陛下の日程に合わせてライトニングサイクスの機検(機体検査)日程も組んでみた」
「『組んでみた』じゃねぇっ! 
 ったく、どおりでサイクスの検査がすぐ始まらなかったわけだぜ」
「………迷惑でしたか?」
文句を言いながらも、しかしアーバインは本気で怒っている様子ではない。
ルドルフの悲しげな表情を見ると、「しょうがねぇな」と呟いてその頭をかき混ぜてくしゃくしゃにする。

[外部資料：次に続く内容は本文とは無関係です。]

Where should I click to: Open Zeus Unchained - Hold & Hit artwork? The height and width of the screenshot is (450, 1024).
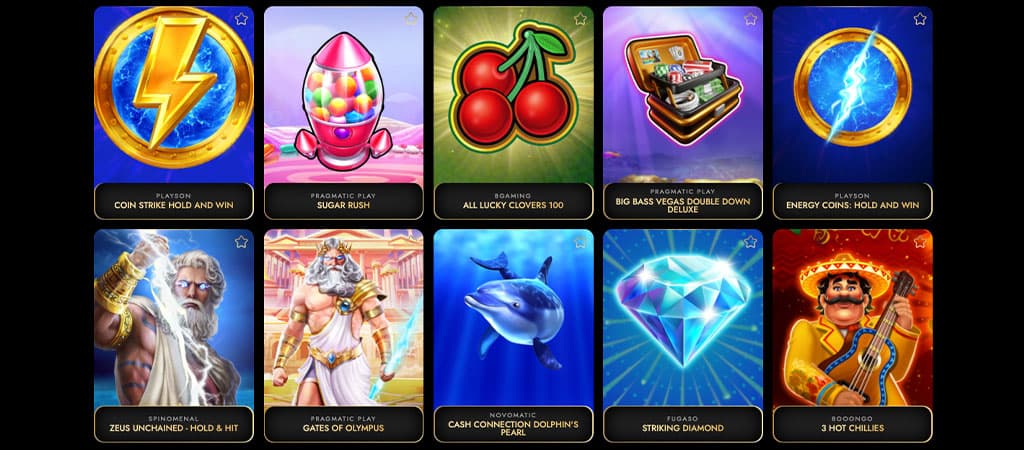174,317
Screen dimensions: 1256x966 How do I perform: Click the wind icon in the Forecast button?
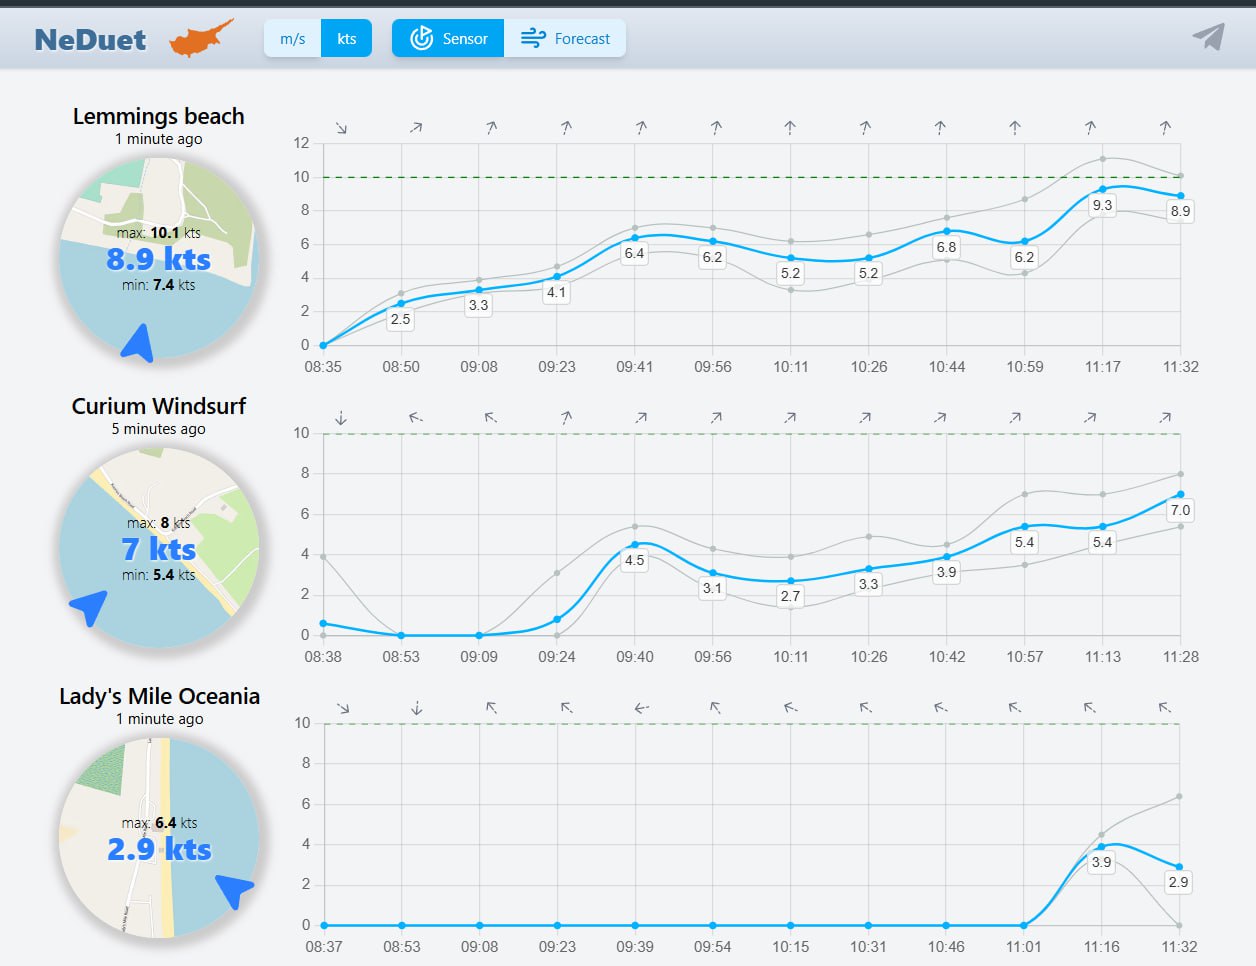click(x=533, y=39)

「ちげぇよ。なんとなく、俺の知らないところでなんか進められるとな、怖くってしょうがねぇんだよ」
「怖い、ですか?」
「ああ。なんかな、変な事に巻き込まれるような気がする。いろいろまずいことしてるしな」
 シュバルツ家の当主は驚いたように、隣に座る青年を見て言った。
「お前が怖いなどと、そんな殊勝なことを言うとは……。
 陛下、申し訳ございません。明日は雪が降ります」
「決めつけんなっ!」
「あ、雪なら僕見たいです、アーバイン」
「お前ら俺をおちょくるんじゃねぇ!!」
というアーバインの抗議のあと、座はすぐに夕食となった。